Item-finding lines:
╭──
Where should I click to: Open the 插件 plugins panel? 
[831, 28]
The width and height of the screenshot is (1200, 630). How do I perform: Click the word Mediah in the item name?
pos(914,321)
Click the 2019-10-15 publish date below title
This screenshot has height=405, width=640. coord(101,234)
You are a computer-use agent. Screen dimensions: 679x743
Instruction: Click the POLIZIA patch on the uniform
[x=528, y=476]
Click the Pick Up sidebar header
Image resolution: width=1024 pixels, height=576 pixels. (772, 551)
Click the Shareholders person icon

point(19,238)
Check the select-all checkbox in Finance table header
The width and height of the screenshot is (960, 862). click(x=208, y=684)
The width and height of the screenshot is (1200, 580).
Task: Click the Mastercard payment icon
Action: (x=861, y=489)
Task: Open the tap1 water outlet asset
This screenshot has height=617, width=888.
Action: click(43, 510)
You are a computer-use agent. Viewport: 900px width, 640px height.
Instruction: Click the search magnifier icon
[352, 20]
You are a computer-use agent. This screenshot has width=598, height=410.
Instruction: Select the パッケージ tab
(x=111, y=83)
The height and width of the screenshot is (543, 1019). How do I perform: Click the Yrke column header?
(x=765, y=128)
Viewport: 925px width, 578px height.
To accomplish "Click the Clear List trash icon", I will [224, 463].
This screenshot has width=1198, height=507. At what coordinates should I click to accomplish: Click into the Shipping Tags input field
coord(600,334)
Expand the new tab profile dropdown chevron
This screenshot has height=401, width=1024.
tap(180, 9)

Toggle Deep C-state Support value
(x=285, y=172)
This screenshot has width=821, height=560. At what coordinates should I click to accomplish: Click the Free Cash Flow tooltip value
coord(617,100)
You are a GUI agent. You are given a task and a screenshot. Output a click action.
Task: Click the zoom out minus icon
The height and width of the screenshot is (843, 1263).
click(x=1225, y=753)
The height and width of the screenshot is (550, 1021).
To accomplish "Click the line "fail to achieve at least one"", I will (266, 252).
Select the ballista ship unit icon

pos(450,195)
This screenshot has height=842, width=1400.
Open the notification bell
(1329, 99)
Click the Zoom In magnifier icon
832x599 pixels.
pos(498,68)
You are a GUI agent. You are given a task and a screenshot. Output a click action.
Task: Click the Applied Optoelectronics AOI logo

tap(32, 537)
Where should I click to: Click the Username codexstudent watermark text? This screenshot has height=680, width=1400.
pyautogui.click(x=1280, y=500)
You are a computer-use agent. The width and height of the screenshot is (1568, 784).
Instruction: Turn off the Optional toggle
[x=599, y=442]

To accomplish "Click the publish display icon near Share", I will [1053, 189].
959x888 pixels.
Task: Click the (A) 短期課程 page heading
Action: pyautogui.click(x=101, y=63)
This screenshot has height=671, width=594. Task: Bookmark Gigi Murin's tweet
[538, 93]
╰──
PROMPT: Copy the lines above without any changes.

WORKED ANSWER:
Where should I click to: Open the 插件 plugins panel? 
[831, 28]
The width and height of the screenshot is (1200, 630). How do I perform: Click the word Mediah in the item name?
pos(914,321)
Click the 2019-10-15 publish date below title
This screenshot has height=405, width=640. coord(101,234)
You are a computer-use agent. Screen dimensions: 679x743
Instruction: Click the POLIZIA patch on the uniform
[x=528, y=476]
Click the Pick Up sidebar header
Image resolution: width=1024 pixels, height=576 pixels. (772, 551)
Click the Shareholders person icon

point(19,238)
Check the select-all checkbox in Finance table header
The width and height of the screenshot is (960, 862). click(x=208, y=684)
The width and height of the screenshot is (1200, 580).
Task: Click the Mastercard payment icon
Action: (x=861, y=489)
Task: Open the tap1 water outlet asset
This screenshot has height=617, width=888.
Action: click(43, 510)
You are a computer-use agent. Viewport: 900px width, 640px height.
Instruction: Click the search magnifier icon
[352, 20]
You are a computer-use agent. This screenshot has width=598, height=410.
Instruction: Select the パッケージ tab
(x=111, y=83)
The height and width of the screenshot is (543, 1019). How do I perform: Click the Yrke column header?
(x=765, y=128)
Viewport: 925px width, 578px height.
To accomplish "Click the Clear List trash icon", I will [224, 463].
This screenshot has width=1198, height=507. At what coordinates should I click to accomplish: Click into the Shipping Tags input field
coord(600,334)
Expand the new tab profile dropdown chevron
This screenshot has height=401, width=1024.
tap(180, 9)

Toggle Deep C-state Support value
(x=285, y=172)
This screenshot has width=821, height=560. At what coordinates should I click to accomplish: Click the Free Cash Flow tooltip value
coord(617,100)
You are a GUI agent. You are given a task and a screenshot. Output a click action.
Task: Click the zoom out minus icon
The height and width of the screenshot is (843, 1263).
click(x=1225, y=753)
The height and width of the screenshot is (550, 1021).
To accomplish "Click the line "fail to achieve at least one"", I will (266, 252).
Select the ballista ship unit icon

pos(450,195)
This screenshot has height=842, width=1400.
Open the notification bell
(1329, 99)
Click the Zoom In magnifier icon
832x599 pixels.
pos(498,68)
You are a GUI agent. You are given a task and a screenshot. Output a click action.
Task: Click the Applied Optoelectronics AOI logo

tap(32, 537)
Where should I click to: Click the Username codexstudent watermark text? This screenshot has height=680, width=1400.
pyautogui.click(x=1280, y=500)
You are a computer-use agent. The width and height of the screenshot is (1568, 784).
Instruction: Turn off the Optional toggle
[x=599, y=442]

To accomplish "Click the publish display icon near Share", I will [1053, 189].
959x888 pixels.
Task: Click the (A) 短期課程 page heading
Action: pyautogui.click(x=101, y=63)
This screenshot has height=671, width=594. Task: Bookmark Gigi Murin's tweet
[538, 93]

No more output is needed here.